La risposta la dà lo stesso ministro: il limite sarà rappresentato dalle coperture che si riusciranno a trovare e dai “limiti degli obiettivi di bilancio che sto discutendo con la Commissione europea”.
Nessun diniego sulla carta, quindi, ma il bagno di realismo impone un ragionamento diverso: le risorse per il reddito di cittadinanza piuttosto che la flat tax saranno quelle che si troveranno e comunque senza eccessi sul fronte di impatto sul deficit e zavorra sul debito.
Tanto più – insiste Tria – che la riduzione del debito pubblico resta un obiettivo del governo perchè ci sono i mercati pronti a esplodere di continuo e gli investitori sempre in odore di fuga.
Nessuno sfascio dei conti e molta prudenza anche sull’indicatore che misurerà maggiormente lo spazio che il governo riuscirà a costruirsi intorno: l’indebitamento netto. Tria si tiene ben lontano dal rivelare se alla fine il rapporto deficit/Pil si attesterà – come trapela – all’1,6%, e per farlo lancia quella che lui stesso definisce una piccola provocazione.
“Se iniziassi il mio intervento dicendo che l’obiettivo del governo è l’1,6% cosa pensereste molti di voi? Molti di voi pensereste che sto parlando dell’indebitamento netto. Questo automatismo rappresenta una deviazione cognitiva che impoverisce il Paese in termini di divisione e prospettive.
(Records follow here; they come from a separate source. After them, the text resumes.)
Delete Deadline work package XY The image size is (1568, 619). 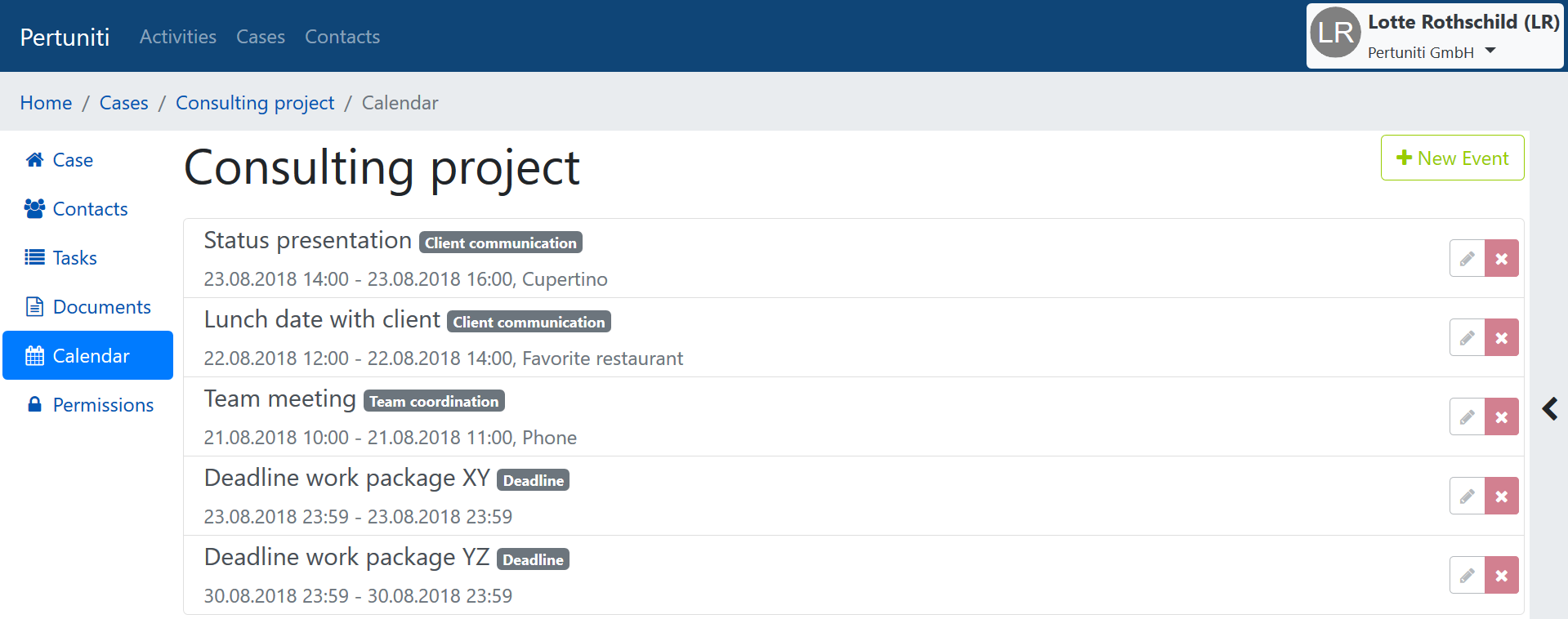pos(1501,497)
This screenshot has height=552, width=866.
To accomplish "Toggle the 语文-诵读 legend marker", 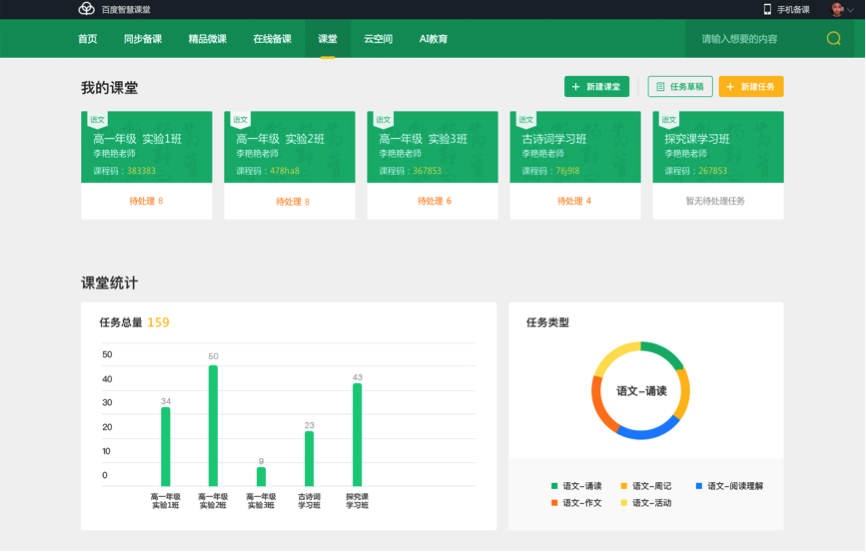I will click(x=555, y=486).
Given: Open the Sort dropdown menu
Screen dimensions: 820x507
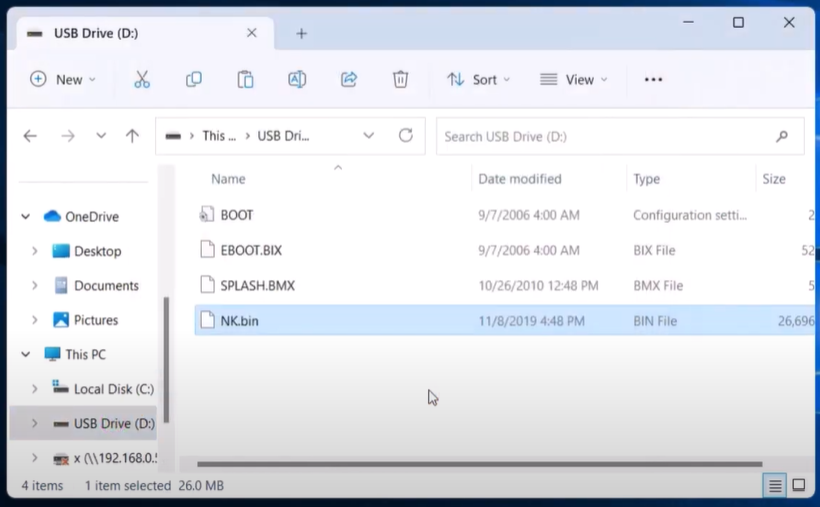Looking at the screenshot, I should pyautogui.click(x=478, y=79).
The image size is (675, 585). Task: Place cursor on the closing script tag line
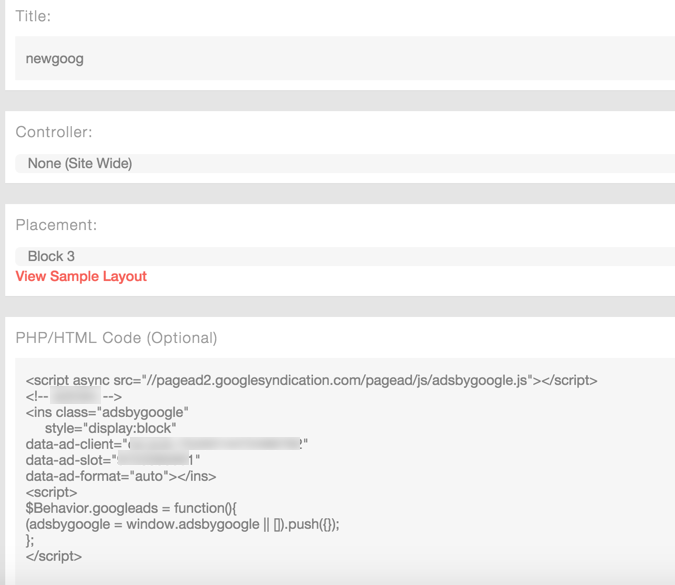[54, 556]
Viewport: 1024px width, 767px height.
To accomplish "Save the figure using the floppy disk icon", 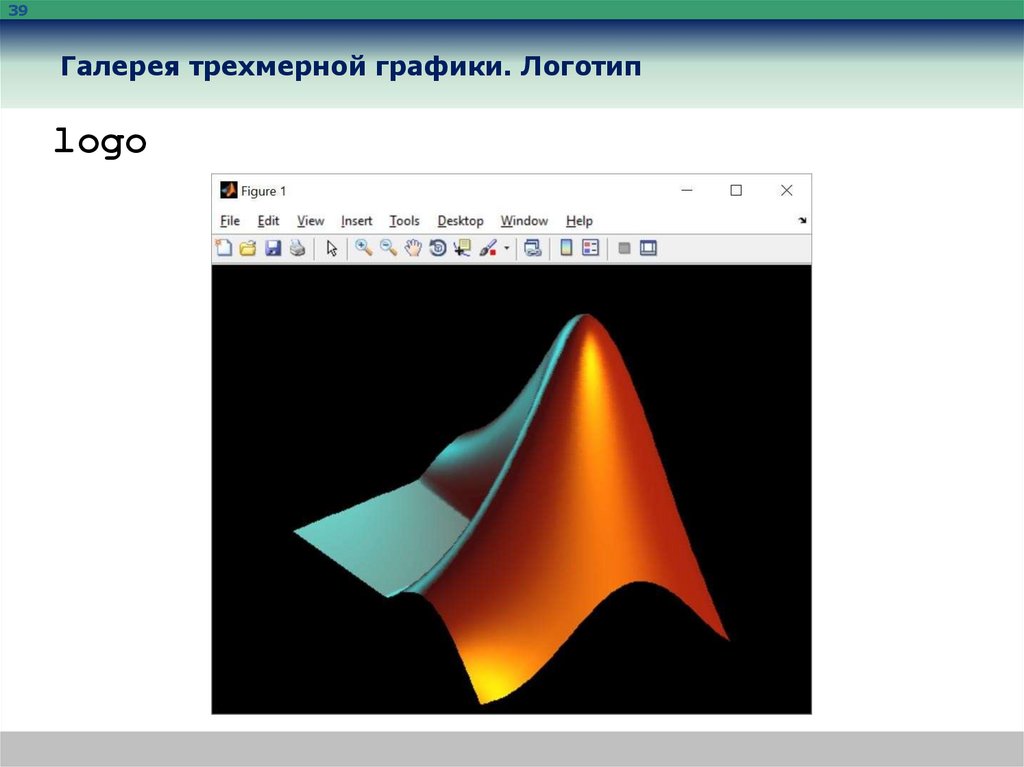I will pos(273,248).
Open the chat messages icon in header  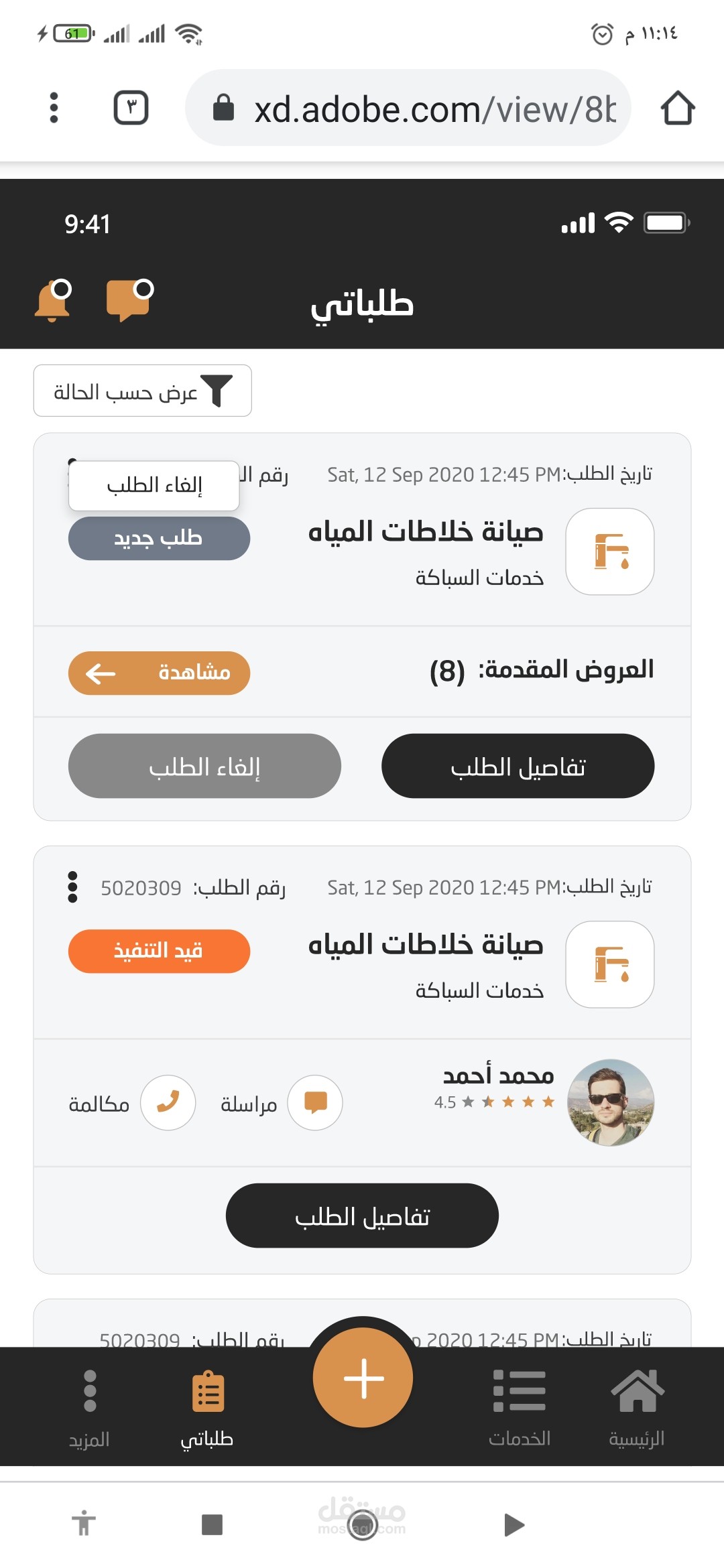[129, 301]
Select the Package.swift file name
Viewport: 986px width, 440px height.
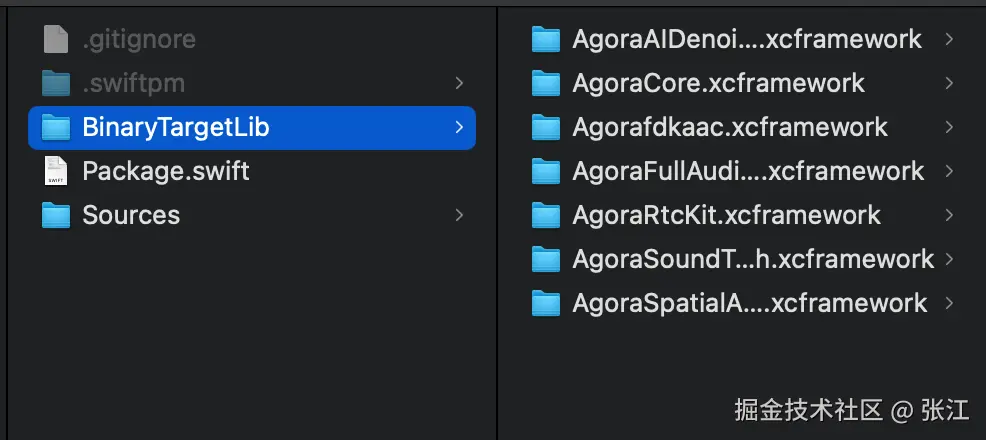click(166, 171)
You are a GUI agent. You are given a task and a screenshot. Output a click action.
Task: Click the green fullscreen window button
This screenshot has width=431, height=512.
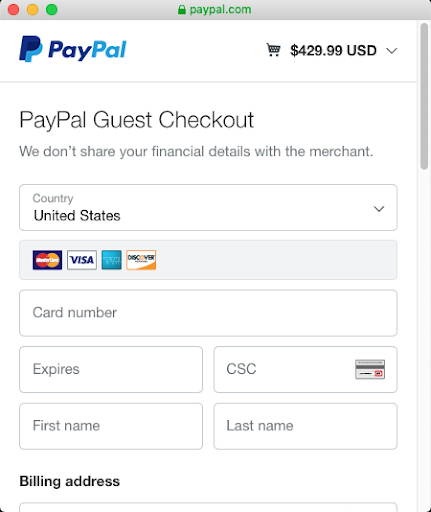pos(52,9)
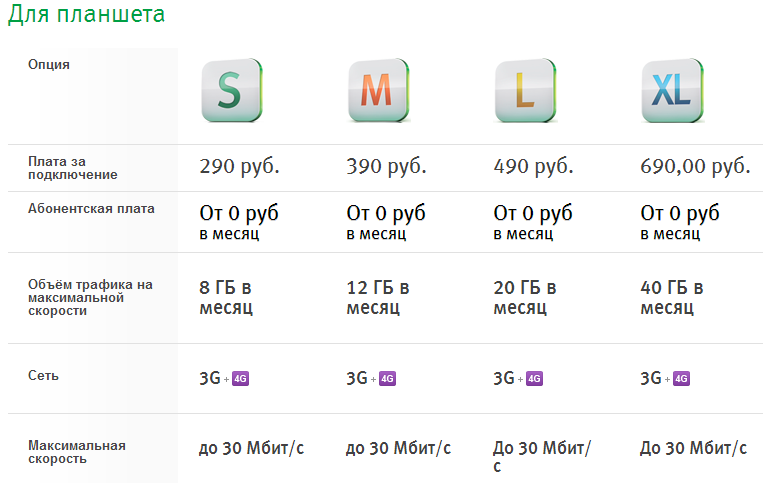The width and height of the screenshot is (763, 483).
Task: Choose the L tariff icon
Action: pyautogui.click(x=526, y=90)
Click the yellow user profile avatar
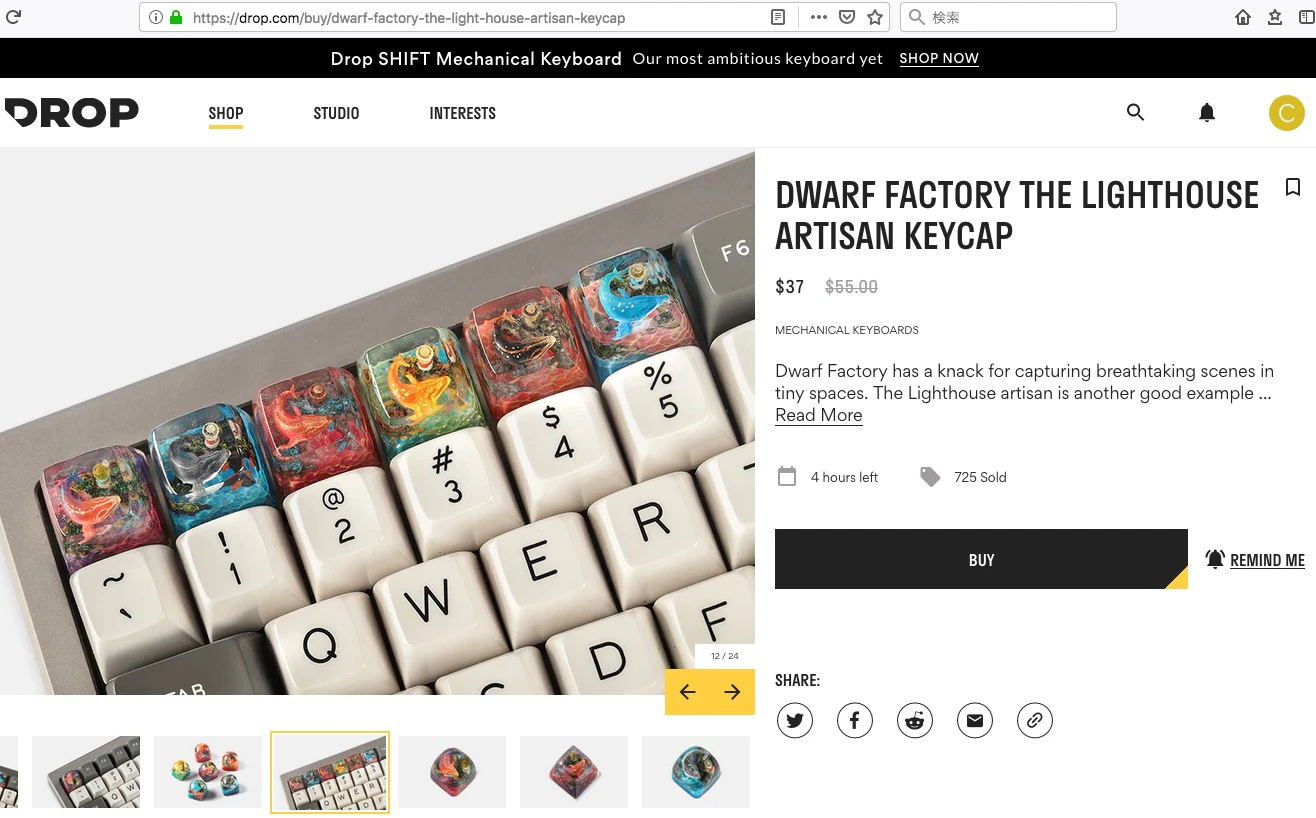 coord(1286,113)
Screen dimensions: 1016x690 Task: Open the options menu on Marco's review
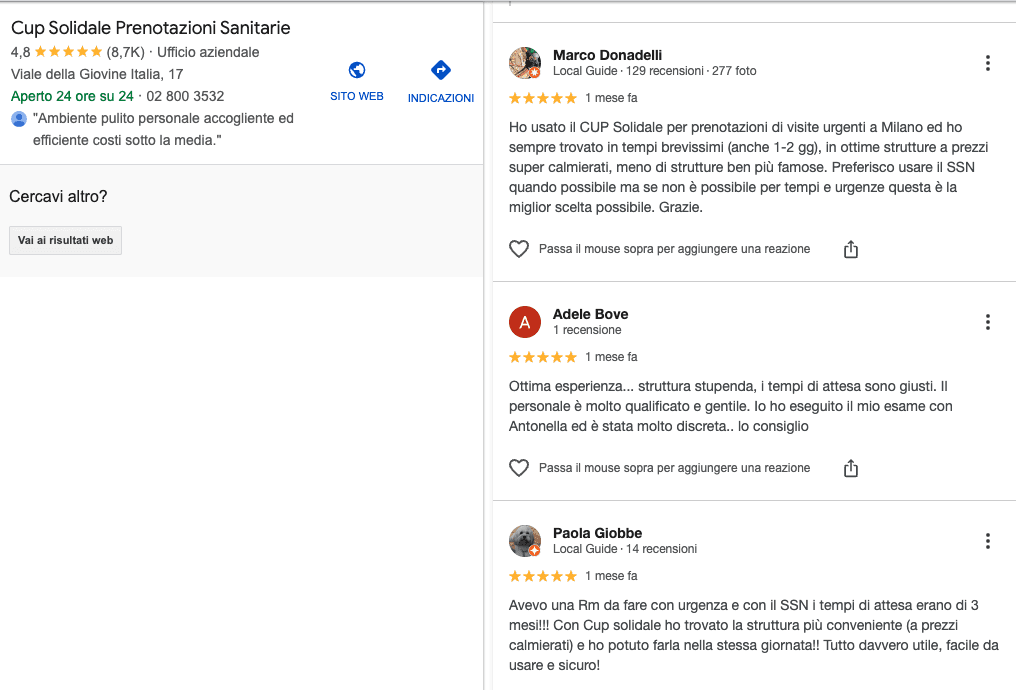tap(988, 62)
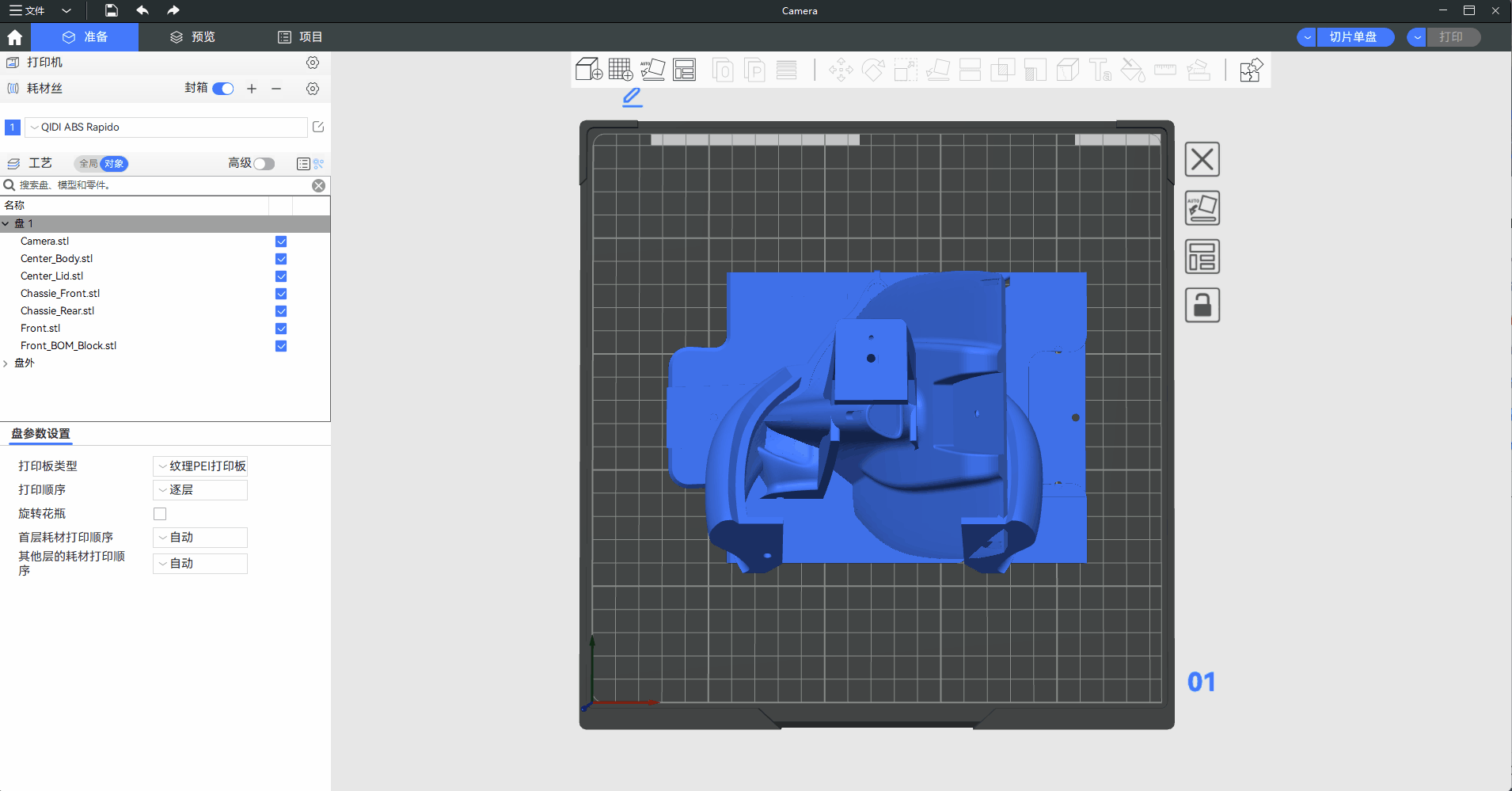Click Auto orient in the top toolbar
The image size is (1512, 791).
coord(652,70)
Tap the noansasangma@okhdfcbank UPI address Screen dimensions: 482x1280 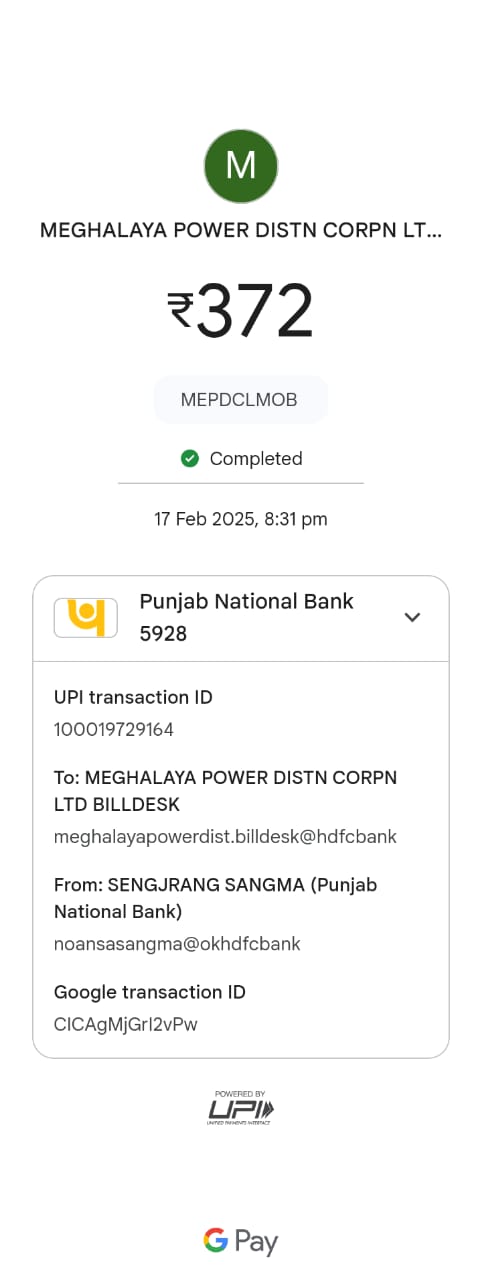177,944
Vorrei parlare dell’obiettivo di una crescita dell’1,6%, che è un obiettivo vincolato ad alcune condizioni di bilancio che bisogna rispettare”.
L’auspicio di Tria, tuttavia, è ben lontano dalle ultime previsioni della Commissione europea e lo stesso ministro lo riconosce quando ricorda le stime recenti: Pil +1,3% nel 2018 e +1,1% nel 2019. Ma è la prospettiva che il ministro vuole provare a ribaltare, partendo appunto dalla necessità di concentrarsi su come far ritornare l’Italia a crescere a ritmi sostenuti.
In questa cornice non c’è spazio per strappi imponenti. Ancora gradualità : “I possibili correttivi alla legge di Fornero, che allarma molti per i riflessi sul contenimento dei costi, deve essere visto e designato in base ai problemi di transizione”.
La strategia è ribadita più volte. “Stiamo cercando di bilanciare l’uso delle risorse e l’attuazione graduale delle riforme, non tanto per un equilibrio di natura politica ma cercando di dare un senso alla manovra che per i problemi di crescita che abbiamo di fronte devono vedere questi interventi in modo bilanciato”.
Il governo del cambiamento esce da Cernobbio con la bilancia in mano.
Gli imprenditori tirano un sospiro di sollievo in attesa di leggere il testo della manovra e capire se Tria riuscirà a tenere a bada definitivamente gli istinti massimalisti di Salvini e Di Maio.